Sağlık ve Sosyal Hizmet Emekçileri Sendikası Antalya Şube binasında konuşan SES Eş Başkanı Dr. Kaan Taşer ‘Aile Hekimliği Yönetmeliği’ hakkında açıklamalarda bulundu. İhtiyacımız olan halk ve emekçiler yararına bir sağlık sistemidir diyerek açıklamalarda bulunan Kaan Taşer, “Aile Hekimliği Sözleşme ve Ödeme Yönetmeliği’nde yapılması planlanan değişikleri içerdiği öne sürülen taslak metin birkaç gündür kamuoyu ile paylaşılıyor. Sağlık Bakanlığı’nın daha önce pek çok kez yaptığı ‘sızdırmalar’, gerek kamuoyu gerekse sağlık ve sosyal hizmet emekçilerinin tutumlarının ölçmeye yöneliktir” ifadelerini kullandı.
‘DAYATMA OLMAMALI’
Birinci basamak sağlık hizmetlerinin metalaştırıldığını söyleyen Taşer, “Koruyucu sağlık hizmetlerinden giderek uzaklaşılan, hekimleri işletme sahibine dönüştürerek performans baskısına maruz bırakan ve ASM’de hizmet veren ebe hemşireler başta olmak üzere sağlık ve sosyal hizmet emekçilerini yok sayan bu sisteme başından beri itiraz ettik. Göç, pandemi ve depremler birinci basamak sağlık hizmetlerinin nasıl işleyemediğini göstermişken ceza yönetmelikleri, en temel hak olan çalışma hakkının zorla dayatılması ya da elinden alınması hiçbir ASM emekçisi tarafından kabul edilemez.
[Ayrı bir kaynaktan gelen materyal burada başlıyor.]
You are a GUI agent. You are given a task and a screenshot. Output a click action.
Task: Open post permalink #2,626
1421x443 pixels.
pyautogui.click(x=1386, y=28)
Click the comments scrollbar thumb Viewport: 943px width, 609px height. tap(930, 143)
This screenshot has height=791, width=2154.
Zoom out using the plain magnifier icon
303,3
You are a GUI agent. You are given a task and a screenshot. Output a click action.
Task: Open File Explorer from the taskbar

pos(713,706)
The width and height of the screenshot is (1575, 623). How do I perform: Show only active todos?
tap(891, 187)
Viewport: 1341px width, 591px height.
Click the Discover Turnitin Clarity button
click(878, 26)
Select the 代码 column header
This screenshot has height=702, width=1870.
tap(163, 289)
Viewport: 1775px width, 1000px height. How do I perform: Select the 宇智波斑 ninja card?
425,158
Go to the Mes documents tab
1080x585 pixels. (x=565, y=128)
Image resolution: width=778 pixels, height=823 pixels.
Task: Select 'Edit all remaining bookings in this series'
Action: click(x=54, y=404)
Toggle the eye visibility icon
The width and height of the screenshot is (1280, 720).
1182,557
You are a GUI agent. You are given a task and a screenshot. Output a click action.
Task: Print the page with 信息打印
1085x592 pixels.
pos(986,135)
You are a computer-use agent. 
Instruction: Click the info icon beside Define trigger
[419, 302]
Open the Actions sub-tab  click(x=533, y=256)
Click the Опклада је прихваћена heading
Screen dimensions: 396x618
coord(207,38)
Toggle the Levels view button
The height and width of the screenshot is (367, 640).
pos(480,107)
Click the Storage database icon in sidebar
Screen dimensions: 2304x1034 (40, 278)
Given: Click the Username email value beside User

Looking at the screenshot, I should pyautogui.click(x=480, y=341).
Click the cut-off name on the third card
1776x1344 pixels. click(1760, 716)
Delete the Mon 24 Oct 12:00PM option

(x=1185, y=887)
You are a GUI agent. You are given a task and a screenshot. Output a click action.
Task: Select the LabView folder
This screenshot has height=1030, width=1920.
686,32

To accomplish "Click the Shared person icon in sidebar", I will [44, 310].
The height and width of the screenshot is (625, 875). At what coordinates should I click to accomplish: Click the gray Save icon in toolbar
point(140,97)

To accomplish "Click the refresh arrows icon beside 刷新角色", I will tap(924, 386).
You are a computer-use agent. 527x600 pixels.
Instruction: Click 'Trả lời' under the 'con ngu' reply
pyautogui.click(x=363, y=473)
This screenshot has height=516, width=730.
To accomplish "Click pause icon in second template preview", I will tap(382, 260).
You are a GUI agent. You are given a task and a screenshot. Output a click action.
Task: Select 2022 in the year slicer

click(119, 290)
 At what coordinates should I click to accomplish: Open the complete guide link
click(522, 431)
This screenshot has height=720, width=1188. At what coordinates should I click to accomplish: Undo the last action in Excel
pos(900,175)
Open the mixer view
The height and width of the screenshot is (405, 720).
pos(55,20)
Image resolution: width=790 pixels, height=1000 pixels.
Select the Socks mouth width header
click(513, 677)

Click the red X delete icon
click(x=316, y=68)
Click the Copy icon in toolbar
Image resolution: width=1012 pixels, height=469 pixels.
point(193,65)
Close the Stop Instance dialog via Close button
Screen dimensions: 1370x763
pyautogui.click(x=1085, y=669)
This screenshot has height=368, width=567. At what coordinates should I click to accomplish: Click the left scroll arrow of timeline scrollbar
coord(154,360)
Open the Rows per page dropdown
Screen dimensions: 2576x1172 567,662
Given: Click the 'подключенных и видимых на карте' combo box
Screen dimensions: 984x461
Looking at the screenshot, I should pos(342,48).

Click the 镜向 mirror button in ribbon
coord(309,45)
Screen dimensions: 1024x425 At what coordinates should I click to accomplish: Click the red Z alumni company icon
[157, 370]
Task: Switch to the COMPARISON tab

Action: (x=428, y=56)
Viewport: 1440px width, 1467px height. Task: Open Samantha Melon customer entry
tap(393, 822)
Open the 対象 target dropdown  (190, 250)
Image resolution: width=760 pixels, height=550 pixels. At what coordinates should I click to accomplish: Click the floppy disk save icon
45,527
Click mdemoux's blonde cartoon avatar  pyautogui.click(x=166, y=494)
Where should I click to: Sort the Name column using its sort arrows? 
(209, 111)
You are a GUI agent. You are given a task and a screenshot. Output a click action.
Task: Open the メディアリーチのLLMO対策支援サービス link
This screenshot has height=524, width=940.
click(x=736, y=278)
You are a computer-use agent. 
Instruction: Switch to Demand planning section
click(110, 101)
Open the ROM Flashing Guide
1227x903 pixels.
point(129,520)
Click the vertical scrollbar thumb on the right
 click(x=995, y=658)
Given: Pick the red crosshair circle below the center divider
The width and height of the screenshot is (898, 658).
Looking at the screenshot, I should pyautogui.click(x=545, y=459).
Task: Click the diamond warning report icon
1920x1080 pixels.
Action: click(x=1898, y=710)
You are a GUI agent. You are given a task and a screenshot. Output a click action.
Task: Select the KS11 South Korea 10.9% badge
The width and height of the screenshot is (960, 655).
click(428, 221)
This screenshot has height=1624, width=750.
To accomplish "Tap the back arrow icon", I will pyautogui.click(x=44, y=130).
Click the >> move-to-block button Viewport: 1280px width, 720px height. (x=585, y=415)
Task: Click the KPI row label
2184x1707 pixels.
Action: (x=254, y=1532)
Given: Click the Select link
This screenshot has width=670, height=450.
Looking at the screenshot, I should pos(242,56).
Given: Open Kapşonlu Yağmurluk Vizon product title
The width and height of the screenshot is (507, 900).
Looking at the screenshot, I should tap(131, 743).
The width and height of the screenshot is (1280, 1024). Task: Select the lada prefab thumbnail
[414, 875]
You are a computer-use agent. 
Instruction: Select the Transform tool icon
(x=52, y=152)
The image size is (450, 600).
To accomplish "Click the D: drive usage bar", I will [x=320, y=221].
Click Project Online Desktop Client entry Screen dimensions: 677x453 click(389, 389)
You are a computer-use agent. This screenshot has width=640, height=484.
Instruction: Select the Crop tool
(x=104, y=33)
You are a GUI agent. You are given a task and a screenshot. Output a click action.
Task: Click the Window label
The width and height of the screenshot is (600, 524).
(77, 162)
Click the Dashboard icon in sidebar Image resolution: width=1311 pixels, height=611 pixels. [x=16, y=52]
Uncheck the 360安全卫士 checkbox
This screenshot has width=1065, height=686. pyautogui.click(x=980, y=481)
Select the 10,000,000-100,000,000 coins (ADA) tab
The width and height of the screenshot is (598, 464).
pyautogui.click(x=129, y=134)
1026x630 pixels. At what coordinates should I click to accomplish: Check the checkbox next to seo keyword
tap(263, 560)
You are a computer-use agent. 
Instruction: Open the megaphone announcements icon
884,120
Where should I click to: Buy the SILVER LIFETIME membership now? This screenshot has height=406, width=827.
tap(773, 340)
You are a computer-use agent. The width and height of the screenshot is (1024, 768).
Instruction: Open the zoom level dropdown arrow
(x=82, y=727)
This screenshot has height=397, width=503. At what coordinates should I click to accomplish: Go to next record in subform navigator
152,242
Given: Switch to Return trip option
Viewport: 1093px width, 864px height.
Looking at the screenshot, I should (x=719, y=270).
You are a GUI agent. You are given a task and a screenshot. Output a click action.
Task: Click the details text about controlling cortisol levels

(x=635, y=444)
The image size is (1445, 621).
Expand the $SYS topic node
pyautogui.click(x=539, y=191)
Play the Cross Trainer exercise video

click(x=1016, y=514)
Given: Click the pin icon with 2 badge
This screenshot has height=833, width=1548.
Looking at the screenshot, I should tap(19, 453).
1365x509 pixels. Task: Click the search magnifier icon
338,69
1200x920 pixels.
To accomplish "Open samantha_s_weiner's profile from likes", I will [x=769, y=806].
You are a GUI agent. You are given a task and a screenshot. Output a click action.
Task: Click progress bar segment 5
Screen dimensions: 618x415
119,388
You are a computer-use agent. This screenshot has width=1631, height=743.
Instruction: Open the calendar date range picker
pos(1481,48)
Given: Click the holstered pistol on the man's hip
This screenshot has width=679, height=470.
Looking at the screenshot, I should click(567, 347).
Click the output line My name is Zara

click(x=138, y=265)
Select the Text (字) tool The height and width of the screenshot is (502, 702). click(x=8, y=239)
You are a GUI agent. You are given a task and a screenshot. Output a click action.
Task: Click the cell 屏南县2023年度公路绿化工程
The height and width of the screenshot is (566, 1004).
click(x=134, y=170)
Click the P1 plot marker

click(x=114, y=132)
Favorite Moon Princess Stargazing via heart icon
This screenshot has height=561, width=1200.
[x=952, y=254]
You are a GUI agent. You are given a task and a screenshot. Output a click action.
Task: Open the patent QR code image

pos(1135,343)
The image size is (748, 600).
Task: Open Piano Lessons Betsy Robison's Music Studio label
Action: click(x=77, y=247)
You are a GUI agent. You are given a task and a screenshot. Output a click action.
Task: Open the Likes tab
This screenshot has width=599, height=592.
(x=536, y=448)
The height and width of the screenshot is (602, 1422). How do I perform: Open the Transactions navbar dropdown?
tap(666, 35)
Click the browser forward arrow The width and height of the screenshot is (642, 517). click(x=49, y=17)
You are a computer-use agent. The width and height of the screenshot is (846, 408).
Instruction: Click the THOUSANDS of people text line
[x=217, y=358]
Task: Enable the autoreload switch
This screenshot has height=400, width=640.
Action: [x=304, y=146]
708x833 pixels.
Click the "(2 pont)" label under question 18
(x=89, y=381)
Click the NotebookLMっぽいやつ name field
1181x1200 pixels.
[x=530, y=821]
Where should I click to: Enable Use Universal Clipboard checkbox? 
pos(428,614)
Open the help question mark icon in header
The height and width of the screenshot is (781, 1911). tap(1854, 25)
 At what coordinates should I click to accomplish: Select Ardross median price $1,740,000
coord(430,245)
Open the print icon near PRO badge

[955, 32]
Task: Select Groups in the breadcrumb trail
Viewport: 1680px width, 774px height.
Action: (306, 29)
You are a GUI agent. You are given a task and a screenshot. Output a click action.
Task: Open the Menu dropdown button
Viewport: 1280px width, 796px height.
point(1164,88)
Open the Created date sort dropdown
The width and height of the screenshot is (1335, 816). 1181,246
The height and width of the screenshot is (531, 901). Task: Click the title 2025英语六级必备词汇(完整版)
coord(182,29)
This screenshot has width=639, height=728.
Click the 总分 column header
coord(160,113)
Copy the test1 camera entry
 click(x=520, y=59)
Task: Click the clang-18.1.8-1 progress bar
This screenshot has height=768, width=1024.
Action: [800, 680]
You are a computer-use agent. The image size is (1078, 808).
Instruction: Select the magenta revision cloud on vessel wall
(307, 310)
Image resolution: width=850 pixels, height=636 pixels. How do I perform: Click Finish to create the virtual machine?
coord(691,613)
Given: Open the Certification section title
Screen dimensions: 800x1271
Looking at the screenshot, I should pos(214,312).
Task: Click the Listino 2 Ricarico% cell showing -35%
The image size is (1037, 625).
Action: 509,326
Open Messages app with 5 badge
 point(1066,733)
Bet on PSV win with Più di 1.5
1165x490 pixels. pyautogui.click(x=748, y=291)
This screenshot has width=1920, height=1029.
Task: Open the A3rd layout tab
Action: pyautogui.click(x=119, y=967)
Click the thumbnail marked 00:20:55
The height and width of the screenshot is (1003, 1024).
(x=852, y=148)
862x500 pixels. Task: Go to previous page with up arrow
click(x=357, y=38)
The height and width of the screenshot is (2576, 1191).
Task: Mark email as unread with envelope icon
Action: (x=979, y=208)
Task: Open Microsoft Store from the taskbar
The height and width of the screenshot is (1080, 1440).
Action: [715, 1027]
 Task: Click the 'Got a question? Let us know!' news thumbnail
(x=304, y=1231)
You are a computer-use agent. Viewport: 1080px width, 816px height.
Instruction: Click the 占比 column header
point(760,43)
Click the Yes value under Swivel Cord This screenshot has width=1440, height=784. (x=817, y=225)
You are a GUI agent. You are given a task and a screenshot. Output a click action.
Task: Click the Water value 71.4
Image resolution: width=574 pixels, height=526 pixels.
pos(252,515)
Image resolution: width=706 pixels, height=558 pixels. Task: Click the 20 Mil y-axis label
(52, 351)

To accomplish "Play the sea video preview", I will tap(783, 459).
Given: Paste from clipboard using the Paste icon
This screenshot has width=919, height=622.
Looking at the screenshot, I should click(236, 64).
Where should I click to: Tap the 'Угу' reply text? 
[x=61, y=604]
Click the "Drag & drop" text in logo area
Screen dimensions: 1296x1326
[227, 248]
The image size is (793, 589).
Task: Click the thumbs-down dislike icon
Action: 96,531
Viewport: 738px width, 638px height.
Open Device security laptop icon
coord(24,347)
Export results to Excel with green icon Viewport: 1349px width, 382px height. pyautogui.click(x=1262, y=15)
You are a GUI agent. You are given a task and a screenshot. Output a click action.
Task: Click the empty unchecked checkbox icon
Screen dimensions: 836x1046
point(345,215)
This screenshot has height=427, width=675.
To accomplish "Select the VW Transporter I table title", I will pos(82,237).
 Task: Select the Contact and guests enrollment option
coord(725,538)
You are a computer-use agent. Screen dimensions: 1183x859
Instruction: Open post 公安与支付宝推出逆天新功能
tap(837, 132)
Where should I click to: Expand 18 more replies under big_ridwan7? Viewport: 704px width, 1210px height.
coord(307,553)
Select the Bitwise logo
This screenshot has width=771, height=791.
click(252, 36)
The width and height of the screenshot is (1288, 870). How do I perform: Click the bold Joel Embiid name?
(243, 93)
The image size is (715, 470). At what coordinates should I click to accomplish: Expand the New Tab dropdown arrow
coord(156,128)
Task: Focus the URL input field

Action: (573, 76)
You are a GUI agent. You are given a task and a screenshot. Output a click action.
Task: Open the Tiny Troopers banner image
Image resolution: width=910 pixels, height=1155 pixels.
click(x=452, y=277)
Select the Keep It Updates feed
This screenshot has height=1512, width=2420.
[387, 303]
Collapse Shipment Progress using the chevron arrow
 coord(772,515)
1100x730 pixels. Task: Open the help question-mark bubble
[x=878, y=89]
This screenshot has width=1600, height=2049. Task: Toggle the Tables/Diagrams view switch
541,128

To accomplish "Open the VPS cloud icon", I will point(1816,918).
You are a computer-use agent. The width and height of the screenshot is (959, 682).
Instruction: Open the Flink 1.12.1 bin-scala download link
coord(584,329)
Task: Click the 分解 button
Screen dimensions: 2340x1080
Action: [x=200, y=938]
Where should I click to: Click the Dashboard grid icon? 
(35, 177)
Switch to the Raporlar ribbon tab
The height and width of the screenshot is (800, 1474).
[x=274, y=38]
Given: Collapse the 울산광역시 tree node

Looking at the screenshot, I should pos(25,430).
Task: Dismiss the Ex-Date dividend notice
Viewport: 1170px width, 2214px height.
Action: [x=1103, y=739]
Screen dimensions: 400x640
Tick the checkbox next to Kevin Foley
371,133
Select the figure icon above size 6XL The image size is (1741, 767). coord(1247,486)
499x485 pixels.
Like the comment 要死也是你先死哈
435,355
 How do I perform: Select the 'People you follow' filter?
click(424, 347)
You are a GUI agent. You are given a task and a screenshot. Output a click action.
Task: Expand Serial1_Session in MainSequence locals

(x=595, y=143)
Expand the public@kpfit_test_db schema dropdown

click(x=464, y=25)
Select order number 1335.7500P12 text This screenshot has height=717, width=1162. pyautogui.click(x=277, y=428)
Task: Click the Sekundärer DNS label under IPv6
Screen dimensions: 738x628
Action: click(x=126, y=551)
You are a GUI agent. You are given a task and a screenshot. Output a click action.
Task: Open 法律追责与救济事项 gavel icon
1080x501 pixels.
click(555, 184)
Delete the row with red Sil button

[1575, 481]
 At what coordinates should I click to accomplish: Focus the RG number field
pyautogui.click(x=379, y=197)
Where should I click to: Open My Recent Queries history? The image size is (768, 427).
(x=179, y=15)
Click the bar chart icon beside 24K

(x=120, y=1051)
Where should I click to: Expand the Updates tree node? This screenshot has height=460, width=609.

Birinci basamak sağlık sisteminin inşası ancak meslek örgütleri, sendikalar ve emekçilerin görüş ve önerilerinin alınacağı bir ortaklıkla olur” şeklinde konuştu.
‘EN FAZLA 18 AY’
Aile hekimlerinin özlük ve mali hakları hakkında bakanlık tarafından yayımlanan ilan metni üzerinden konuşan Taşer şunları kaydetti: “İlan metnine dayanak olan Aile Hekimliği Uygulama Yönetmeliğinin 15. Maddesinin 7. Fıkrasına bakıldığında çok açık bir şekilde daha önceden yerleştirme yapılmamış olan münhal aile hekimliği pozisyonlarına ve devlet hizmeti yükümlülüğü kapsamında yerleştirme yapılacağı düzenlenmiştir. Bunun anlamı şudur; pratisyen hekimlerin bugüne kadar ilan edilen münhal aile hekimliği kadrolarına yerleşmemelerinin çeşitli sebepleri vardır. Bunların başında bu tarz münhal kadroların uygun hizmet yerlerine ve yeterli nüfusa sahip olmamasıdır. Bilindiği gibi Aile Hekimliği Sözleşmesi sözleşme serbestisi kapsamında yürümektedir. Bir aile hekimliği biriminin yeterli nüfusa hizmet verememesi ve fiziki mekân olarak yeterli donanıma sahip olmamasının çeşitli sonuçları vardır. İlgili yönetmelik uyarınca münhal aile hekimliği birimi olarak açıldığı bildirilen bir birime Sağlık Bakanlığı en fazla 18 ay destek sunmaktadır.”
‘DESTEK YETERLİ DEĞİL’
“ 18. aya kadar destek sunulmasının şartlarından birisi de 6. ayın sonuna kadar 500 nüfusa sahip olunmasıdır. Daha sonra bu destek kesilmektedir. Bu tarz yerlerin tıbbi muayene ve tedavi hizmeti sunmak için çok ciddi giderlerin yapılması gerekmektedir. 18 aylık destek bu giderleri kesinlikle karşılayacak düzeyde değildir. Ayrıca bu durumda hekimlerin elde edeceği kazançta da ciddi bir şekilde kayıp söz konusu olacaktır. Bu nedenle de hekimler bu tarz yerleri tercih etmemekte ve sözleşme imzalamamaktadır. Böylesi yerleri 119. Dönem Devlet Hizmeti Yükümlülüğü (DHY) kurası ile doldurup yüzlerce hekim oldu bitti ile karşı karşıya bırakılmak isteniyor. Bu durum kişilerin iradesi dışında sözleşme yapmaya zorlanmak olarak değerlendirilmelidir. Bu durumu kabul etmemiz mümkün değildir. Sendikamız bu durum yargıya taşımıştır.”
‘KOLEKTİF İRADE’
Aile Hekimliği Yönetmeliği kapsamında yapılacağı iddia edilen değişiklikler hakkında konuşan, sağlık ve sosyal alanda örgütlenenlerin, halkın örgütlü yapılarının hatta TBMM’de bulunan vekillerin dahi görüşlerinin alınmadığını vurgulayan Kaan Taşer, ”Halkın sağlık hakkı, sağlık ve sosyal hizmet emekçilerinin ekonomik, demokratik ve özlük hakları ile ilgili söz hakkı söyleme hakkı vardır. Halk ve emekçiler yararına bir sistemin inşası ancak ve ancak kolektif irade ile gerçekleşebilir” şeklinde konuştu.
‘İŞBİRLİĞİ GEREK’
Son olarak Bakanlıktan acil taleplerimiz var ifadelerini kullanan, hekimlerin hakları, temel ücretlendirmeler, hekim başına düşen hasta nüfusu ve sendikal haklarıyla ilgili sorunlara dikkat çeken Taşer, “Sağlık Bakanlığı’na acil çağrımız; sağlık emekçilerine maddi kayıplar ve iş güvencesizliği getiren, halkın sağlığına katkısı olmayan yönetmelik değişiklikleri yapmaktan vazgeçin. Toplum ve emekçiler yararına koruyucu sağlık hizmetlerinin öncelendiği birinci basamak sağlık hizmetlerinin inşası için hizmeti üreten emekçilerin temsilcisi sağlık emek/meslek örgütleriyle ve hizmeti alan halkın örgütlü yapıları ile iş birliği içinde çalışın” dedi.